Мы создали 4 модели:

  1. svm.SVC с линейным ядром и значением C, равным 1.0
  2. svm.LinearSVC (который использует liblinear) с тем же значением C
  3. svm.SVC с ядром rbf
  4. svm.SVC с ядром = «поли», степенью = 3, гаммой = «авто» и значением по умолчанию C

Сделать сетку

Затем мы определим функцию для создания сетки для построения наших 4 моделей.

def make_meshgrid(x, y, h=.02):
    x_min, x_max = x.min() - 1, x.max() + 1
    y_min, y_max = y.min() - 1, y.max() + 1
    xx, yy = np.meshgrid(np.arange(x_min, x_max, h),
                         np.arange(y_min, y_max, h))
    return xx, yy

Построение контуров

Эта функция будет вызываться для построения границ решения для классификаторов.

def plot_contours(ax, clf, xx, yy, **params):
    Z = clf.predict(np.c_[xx.ravel(), yy.ravel()])
    Z = Z.reshape(xx.shape)
    out = ax.contourf(xx, yy, Z, **params)
    return out

Сюжет

Затем мы определим заголовки каждого графика и настроим сетку 2x2 для построения графиков наших 4 классификаторов.

Затем мы по очереди подгоним модель к набору данных Iris и построим график результатов:

# title for the plots
titles = ('SVC with linear kernel',
          'LinearSVC (linear kernel)',
          'SVC with RBF kernel',
          'SVC with polynomial (degree 3) kernel')
# Set-up 2x2 grid for plotting.
fig, sub = plt.subplots(2, 2)
plt.subplots_adjust(wspace=0.4, hspace=0.4)
X0, X1 = X[:, 0], X[:, 1]
xx, yy = make_meshgrid(X0, X1)
for clf, title, ax in zip(models, titles, sub.flatten()):
    plot_contours(ax, clf, xx, yy,
                  cmap=plt.cm.coolwarm, alpha=0.8)
    ax.scatter(X0, X1, c=y, cmap=plt.cm.coolwarm, s=20, edgecolors='k')
    ax.set_xlim(xx.min(), xx.max())
    ax.set_ylim(yy.min(), yy.max())
    ax.set_xlabel('Sepal length')
    ax.set_ylabel('Sepal width')
    ax.set_xticks(())
    ax.set_yticks(())
    ax.set_title(title)
plt.show()

Далее следует сюжет:

Длина чашелистиков отложена по оси x, а ширина чашелистиков отложена по оси y.

Вывод

В этой статье мы реализовали алгоритм svm.SVC для набора данных Iris с использованием ряда комбинаций ядер.
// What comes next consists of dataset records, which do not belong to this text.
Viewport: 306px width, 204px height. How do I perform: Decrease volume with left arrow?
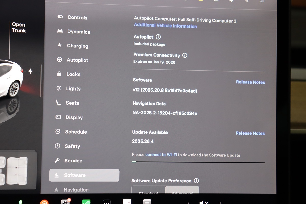coord(189,203)
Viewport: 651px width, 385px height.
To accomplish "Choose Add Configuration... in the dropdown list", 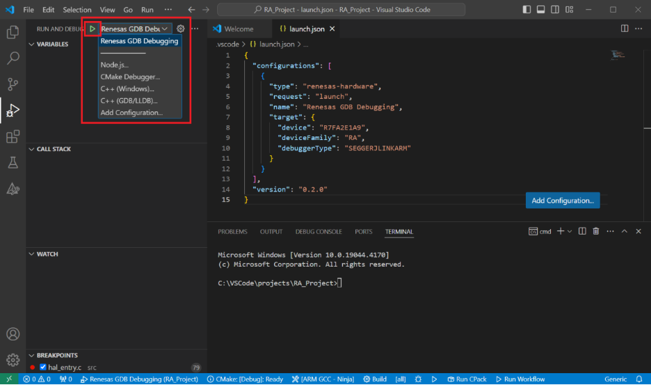I will point(131,113).
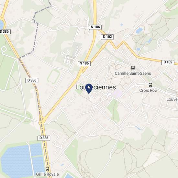Select the Camille Saint-Saëns bus stop icon
This screenshot has width=178, height=178.
click(133, 68)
Как видно, алгоритм SVC с линейным ядром разделяет границу линейным образом.

LinearSVC также соответствует линейному расположению данных, однако отличается от предыдущего формой.
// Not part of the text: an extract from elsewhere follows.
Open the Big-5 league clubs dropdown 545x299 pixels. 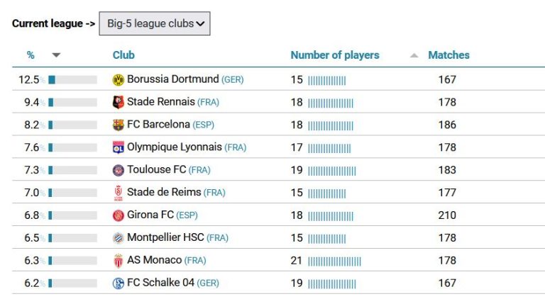tap(155, 23)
Ядро rbf (радиальная базисная функция) не является линейным, оно соответствует данным нелинейным способом и является хорошим инструментом для задач нелинейной классификации.

SVC с полиномиальной степенью 3 является сложной моделью и может использоваться в сложных задачах машинного обучения. Когда возникает линейная проблема, лучше всего использовать svm.SVC с ядром = ‘linear’!